Можно упомянуть и единожды. Смотря кто упомянет. Можно сразу из «и др.» махануть в «и в первую очередь». В общем, одного писателя упомянул выдающийся мастер геноцидных дел, растворитель человека до тени самого себя. И вот он, упомянутый, значит, благодарит Ревнителя таким образом: «Набоков, любивший мистификации, может быть, никому в жизни правды не сказал». То есть, сам упомянутый не поверил в эту петрушку. Это школа, в общем-то, для дураков. Крыжановскому, кстати, тоже благодарности писали. Например: «… от побежденной ученицы». Это о разнице между ведением и поведением. В. Набоков, презиравший чужую славу и купивший собственную ценой низведения двенадцатилетней девочки до «щелочки» между ее ног (ах, да что Вы! Да это же про другое! Это вообще совсем другое!), выставил в приговор Цинциннату Ц. его «непроницаемость». Понятно, тут сработала аллитерация: «ци-цэ-ца». В Андрее отрицали неуязвимость. «Гносеологическая гнусность» Цинцинната состояла в том, что он провоцировал в пародиях агностицизм, тогда как пародия – полностью познавшая, да и познаваемая субстанция. Неуязвимость же, за которую уязвляют насмерть без всякого приговора, без этих демократических манипуляций, состоит, как ни странно, в допущении «человеческого, слишком человеческого» наравне с аполлоническим как равнодействующей величины. В Письме это дано так: «Не хочу кощунствовать, но что-то в нем было от Иисуса. Это внимательное и уважительное отношение к любому человеку вне зависимости от степени его греховности и падения».

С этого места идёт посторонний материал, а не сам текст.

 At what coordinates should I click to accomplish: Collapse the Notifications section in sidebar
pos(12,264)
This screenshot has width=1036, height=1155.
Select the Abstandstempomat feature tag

Но ничего кощунственного здесь и нет. Иисус был неуязвим настолько, что дал убить Себя, дабы у персонажей и пародий всегда оставался шанс на экзистенцию. Карабаса-Набокова куклы прославляют громче всего за преодоление «христианской этики». Набоков считается хорошим сыном на том основании, что для своего отца он делал исключения там, где чужих отцов просто уничтожал, но сыновства как главной творческой проблемы, проблемы преемства для него, конечно, никогда не существовало. А иной цели, кроме славы, у персонажной литературы быть не может. И вот он получил ту благодарность, какую получил: «никому в жизни правды не сказал». Читай: так мы, персонажи, тебе и поверили, разлетелись. Ты сегодня похвалил, а завтра ноги вытрешь, как бы и мы сделали. «Лишним человеком» в такой ситуации становится неизбежно Сын Человеческий. «Лишним поэтом» – всякий, кто смотрит в ту сторону. О лишнем поэте замолвите слово! Крыжановский сказал другое, которое (если бы прочли) подняло бы по тревоге всех «железных пушкиноведов». Ну, что ж! Лучше, как говорится, поздно.